== Given passage

DEPARTMENTS

What Lies Beneath

A frothy mix of corals, climate and creativity.

July/August 2010

Reading time min

What Lies Beneath

Dan Griffin

My first encounter with a coral reef came in a predictable place, Hawaii, during a predictable activity, snorkeling, while on a predictably wonderful vacation 10 years ago. The experience left me with pleasant memories of colorful sea life and a four-inch gash on my ankle that got infected and required a shot.

I later learned that the calciferous material that composes the coral, which also makes it rigid and sharp, had hitched a ride in my wound, leading to the infection and temporarily making me a host to one of the oldest organisms on earth. This knowledge didn’t blunt the pain in my leg but was an interesting fun fact when conversation lulled.

Modern humans have been around for 50,000 years, give or take. In that time, and especially in the last 200 years, we’ve killed off many species that outdated us on the planet. The oldest coral reefs are 50 million years old. And now we’re killing them, too.

Climate change is a probable culprit. There is strong evidence that warm sea temperatures contribute to coral “bleaching” and death, and the world’s oceans are heating up. In some places, a temperature increase of 1 degree Fahrenheit is associated with vast die-offs of the coral reefs.

So much in nature relies on an intricate choreography of elements, none more so than coral reefs. Breathtakingly diverse, they are the rainforests of the oceans, providing food and habitat for 25 percent of all sea creatures.

====

Tasks and exercises:
1 – Reproduce the stretch of the coral reef article from "I later learned" through "the coral reefs." word for word.
2 – Write what comes next in the coral reef article, picking up after its final sentence.

== Dataset excerpt

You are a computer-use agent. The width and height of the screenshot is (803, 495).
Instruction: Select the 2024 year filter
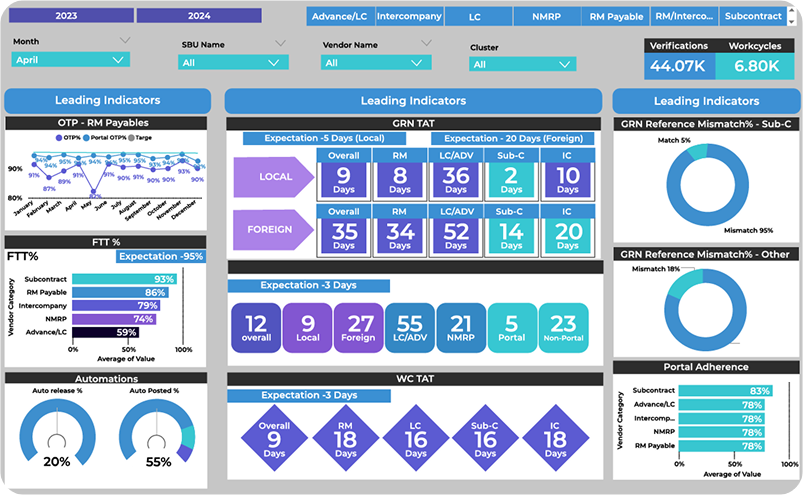[x=198, y=16]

====

Outputs for the tasks:
1 –
I later learned that the calciferous material that composes the coral, which also makes it rigid and sharp, had hitched a ride in my wound, leading to the infection and temporarily making me a host to one of the oldest organisms on earth. This knowledge didn’t blunt the pain in my leg but was an interesting fun fact when conversation lulled.

Modern humans have been around for 50,000 years, give or take. In that time, and especially in the last 200 years, we’ve killed off many species that outdated us on the planet. The oldest coral reefs are 50 million years old. And now we’re killing them, too.

Climate change is a probable culprit. There is strong evidence that warm sea temperatures contribute to coral “bleaching” and death, and the world’s oceans are heating up. In some places, a temperature increase of 1 degree Fahrenheit is associated with vast die-offs of the coral reefs.

2 –
Thankfully, we have researchers like Steve Palumbi out there in their wetsuits trying to save them. As you can read in Paul Rogers’s story, Palumbi is attempting to understand corals that can survive extreme ocean temperatures to see whether their qualities could be exploited to protect reefs in other places. Might it be possible to replicate “supercorals”?

Or, we could try harder not to kill them in the first place. That option would suit climate scientists like Stephen Schneider, who lately have been diverted from saving the Earth by needing to fend off criticism about whether there is anything to worry about, planet-wise. Schneider defends both the science and the scientists in an interview.

A different kind of science is going on in the lab of Mark Fuller, MS ’78, whose company has engineered some of the world’s most extraordinary water sculpture installations, such as the Bellagio fountains in Las Vegas. His creations are powered by precision instruments that can make water dance, bend, swirl and shoot straight up in the air 500 feet, so high that the FAA must be notified lest some low-flying plane run into a jet stream it hadn’t planned on. I am not kidding—it’s right there in the story. Squirt guns have come a long way.

I like magazines that inform, provoke and astonish. Is this issue one of those? Dive in and see.